* DATA ROWS *
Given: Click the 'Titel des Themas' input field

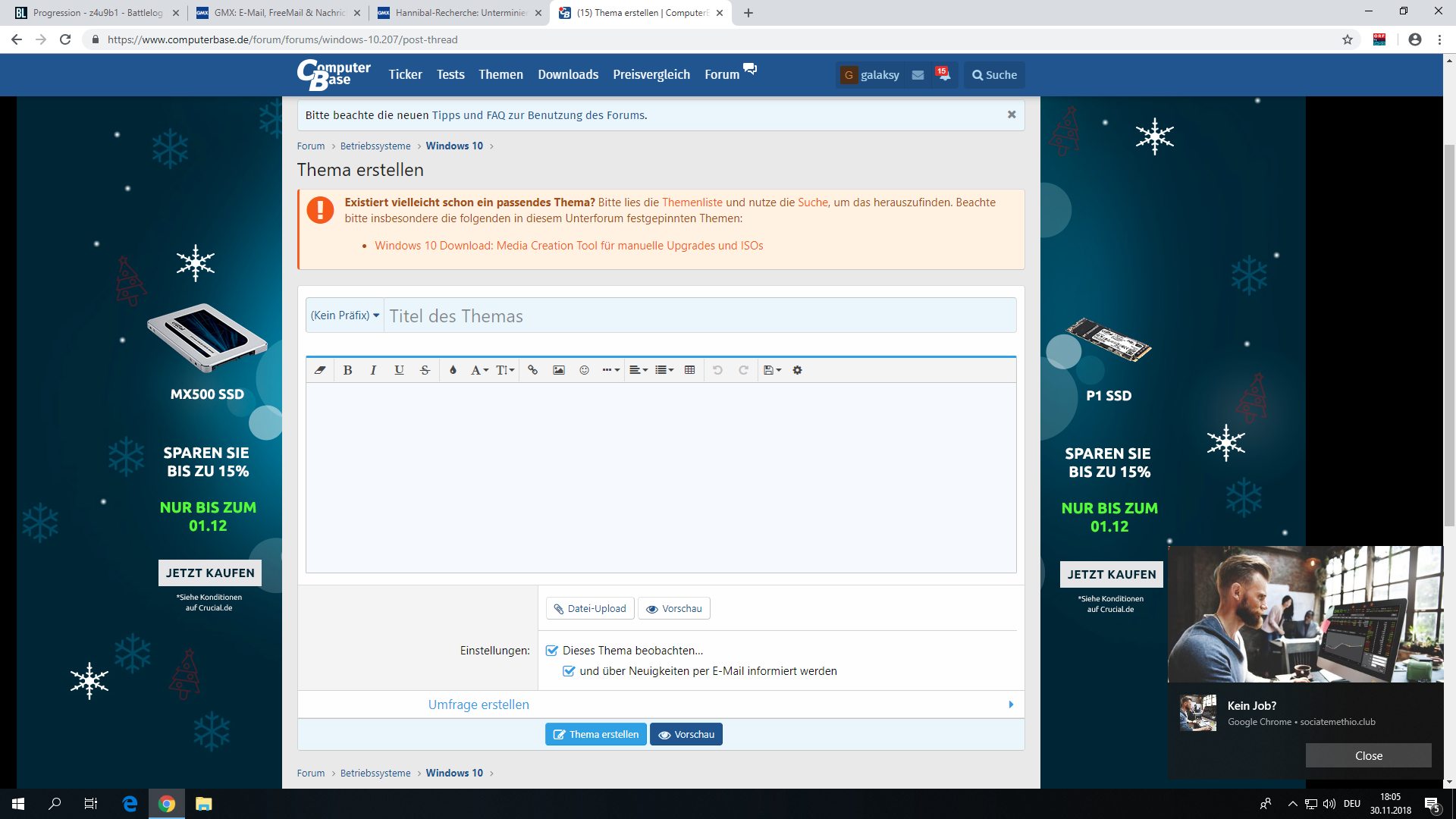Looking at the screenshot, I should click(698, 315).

...

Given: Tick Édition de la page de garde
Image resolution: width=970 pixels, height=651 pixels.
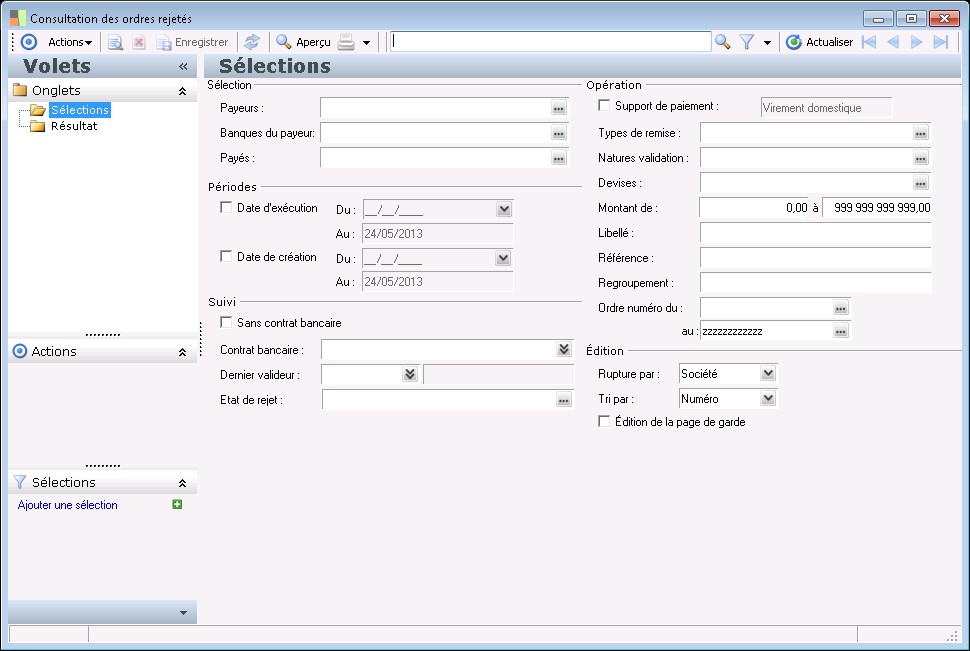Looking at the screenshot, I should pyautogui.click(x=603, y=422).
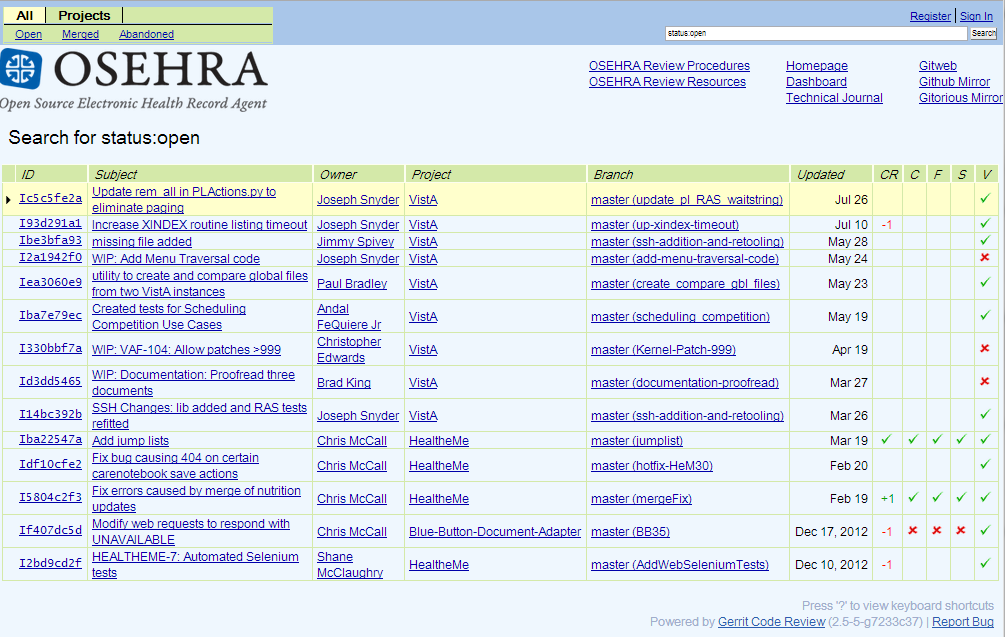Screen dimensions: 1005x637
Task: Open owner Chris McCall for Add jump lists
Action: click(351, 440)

* * *

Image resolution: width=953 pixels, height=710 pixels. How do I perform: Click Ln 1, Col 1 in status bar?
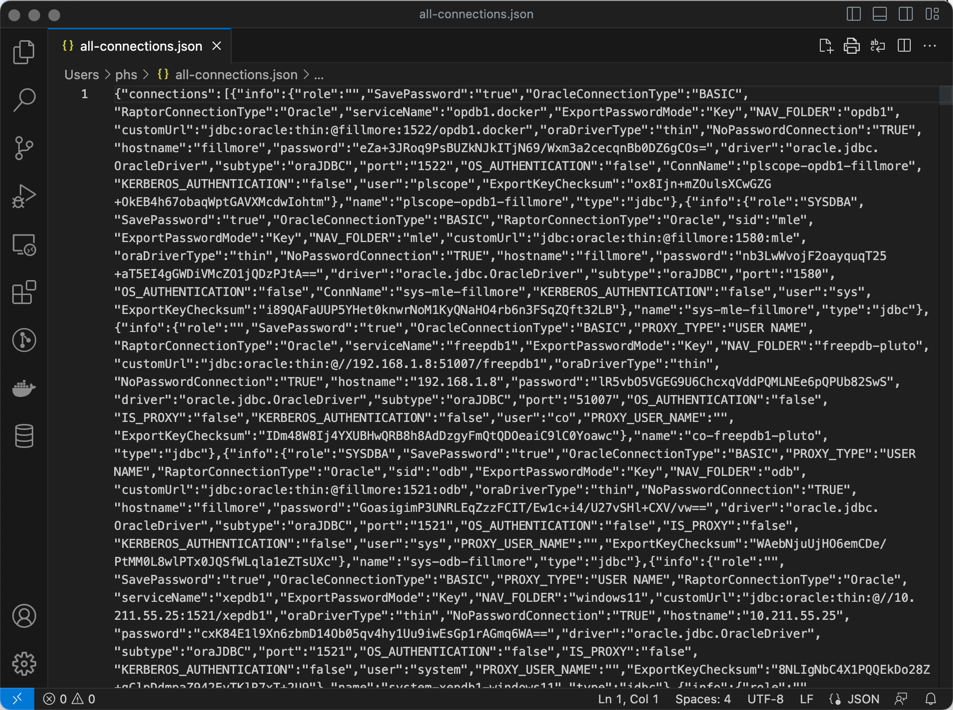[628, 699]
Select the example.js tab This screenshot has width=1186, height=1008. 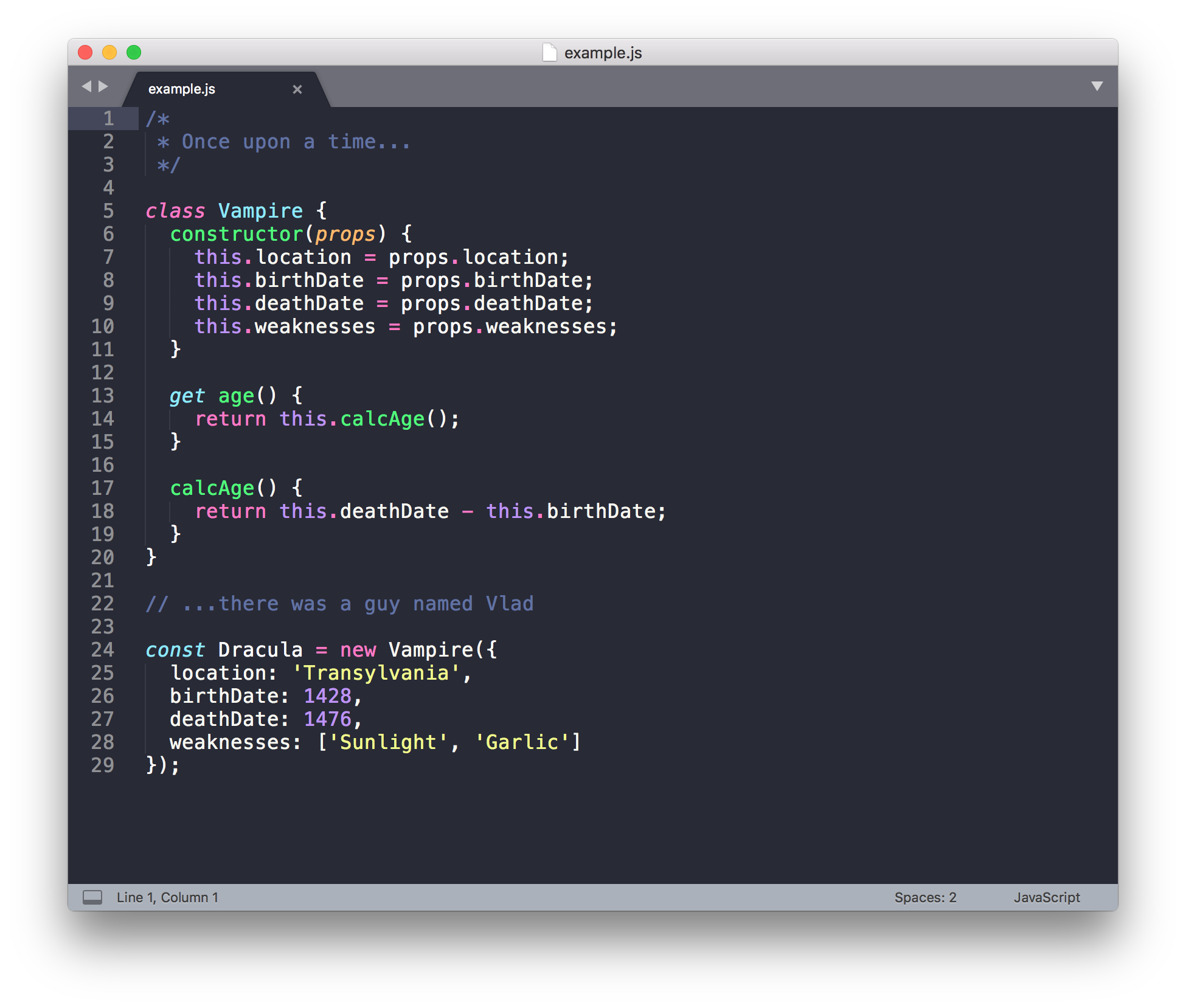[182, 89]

* REQUIRED WORK *
Reproduce the data between the line holding "Given: Tick Édition de la page de garde" and the line holding "Action: click(351, 440)", inclusive, without changing a character. Omit the pictures from your answer.

* ANSWER TO THIS EXERCISE *
Given: Tick Édition de la page de garde
Image resolution: width=970 pixels, height=651 pixels.
Looking at the screenshot, I should pyautogui.click(x=603, y=422).
Screen dimensions: 1005x637
Task: Open owner Chris McCall for Add jump lists
Action: click(351, 440)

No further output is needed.